* **What you are asked to do**
In the data below, find the line containing "The image size is (480, 480)."; transcribe it and each line after it exactly, through the last, skipping pictures.

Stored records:
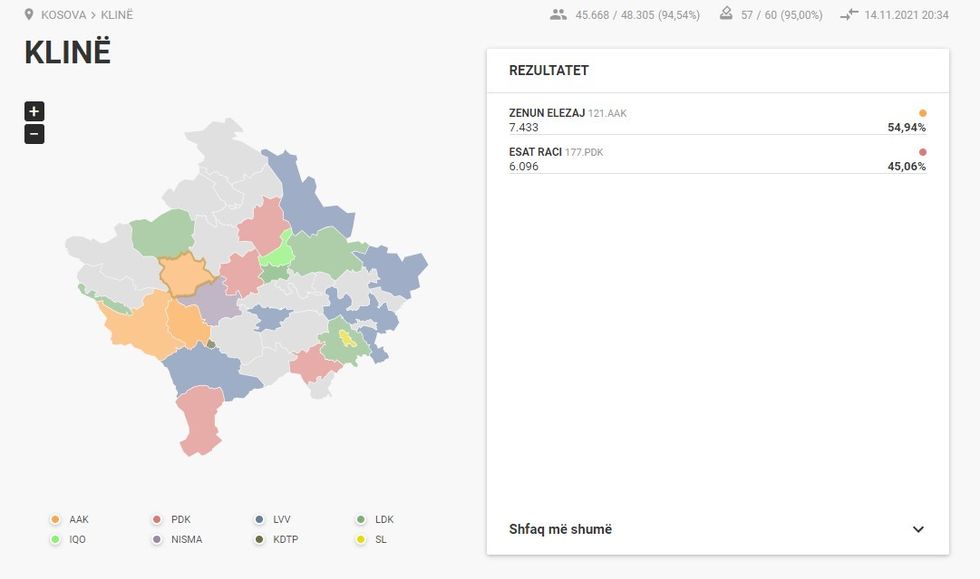This screenshot has height=579, width=980.
Task: Click the LDK green legend dot
Action: click(x=361, y=520)
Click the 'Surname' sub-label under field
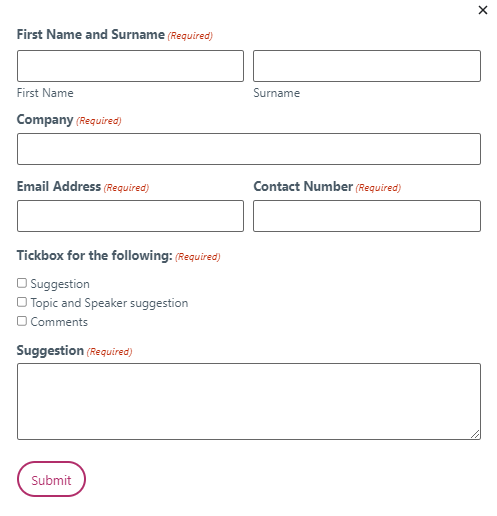The image size is (497, 516). pyautogui.click(x=276, y=93)
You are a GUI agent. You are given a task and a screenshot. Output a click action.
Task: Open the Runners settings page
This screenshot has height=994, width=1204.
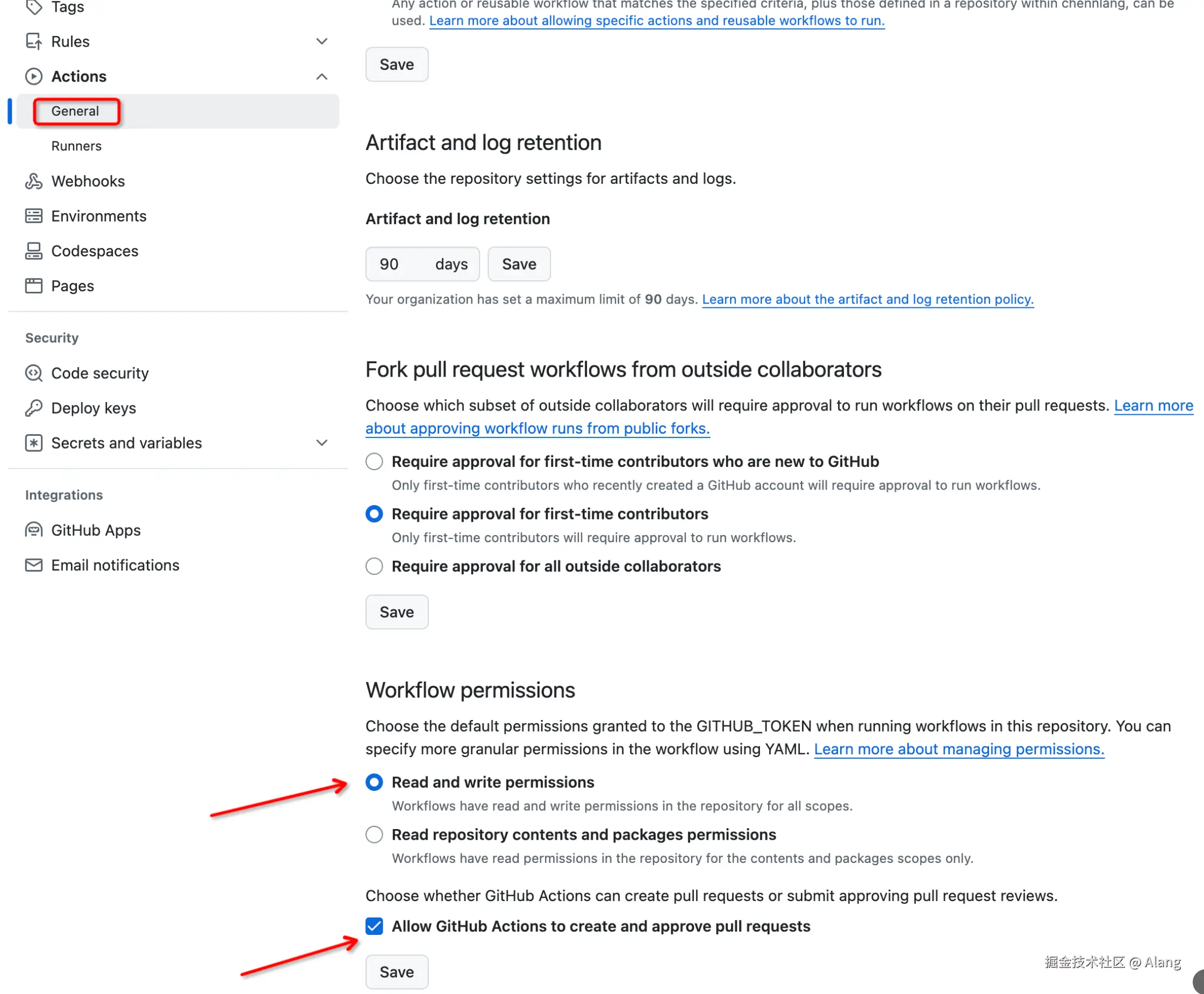tap(76, 146)
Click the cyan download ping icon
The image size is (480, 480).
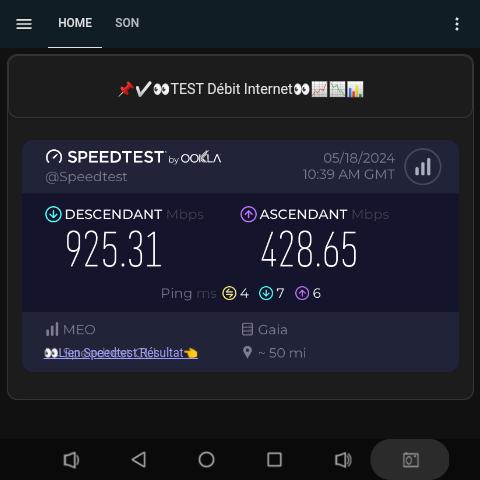tap(266, 293)
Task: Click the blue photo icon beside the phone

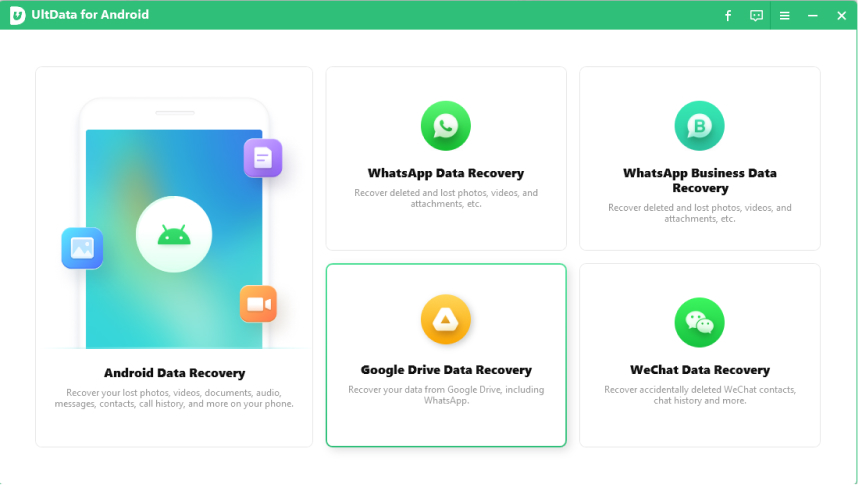Action: coord(82,248)
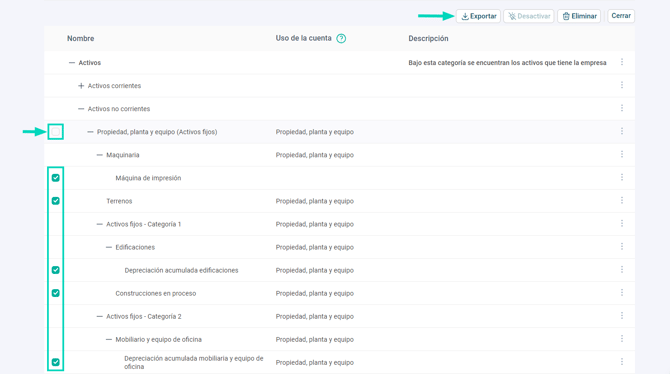
Task: Open the three-dot menu for Terrenos row
Action: [622, 201]
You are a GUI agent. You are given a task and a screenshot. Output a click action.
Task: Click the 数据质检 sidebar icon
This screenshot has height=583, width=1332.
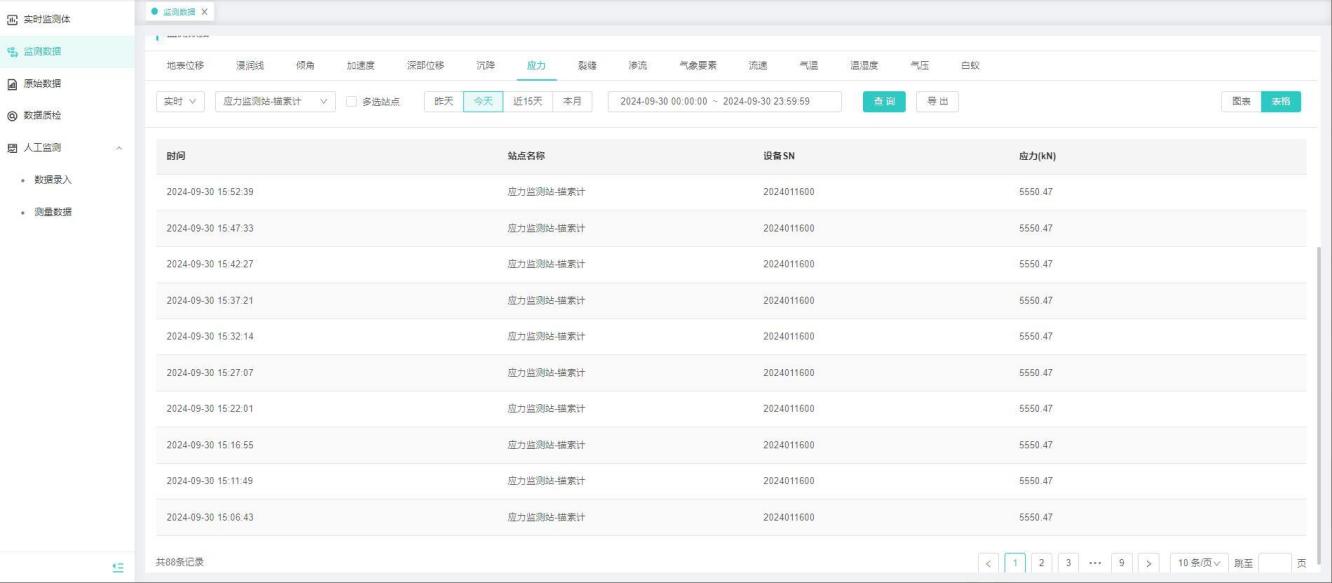click(12, 115)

* **Answer below**
The image size is (480, 480).
tap(266, 293)
Task: Click the blue photo icon beside the phone

Action: coord(82,248)
Task: Open the three-dot menu for Terrenos row
Action: [622, 201]
You are a GUI agent. You are given a task and a screenshot. Output a click action.
Task: Click the 数据质检 sidebar icon
This screenshot has height=583, width=1332.
click(12, 115)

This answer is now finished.